Assignment: Repeat exactly the lines of the entries below from the one with "You are a GUI" through the one with "Click the 10.0 value on rainfall axis", both ends included, and nothing else.

Task input:

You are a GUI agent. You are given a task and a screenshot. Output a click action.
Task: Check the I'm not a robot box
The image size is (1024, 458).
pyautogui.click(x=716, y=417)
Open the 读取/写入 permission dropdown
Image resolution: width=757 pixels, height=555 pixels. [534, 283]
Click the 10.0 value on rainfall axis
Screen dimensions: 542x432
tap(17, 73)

==

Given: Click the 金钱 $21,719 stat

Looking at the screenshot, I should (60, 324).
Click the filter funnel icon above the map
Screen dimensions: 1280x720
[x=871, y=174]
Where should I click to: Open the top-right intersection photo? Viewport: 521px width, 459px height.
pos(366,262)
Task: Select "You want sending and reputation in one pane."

Final answer:
You are a GUI agent. You are given a task and a screenshot. Output a click action.
Task: Check the I'm not a robot box
The image size is (1024, 458).
pyautogui.click(x=716, y=417)
Open the 读取/写入 permission dropdown
Image resolution: width=757 pixels, height=555 pixels. [534, 283]
Click the 10.0 value on rainfall axis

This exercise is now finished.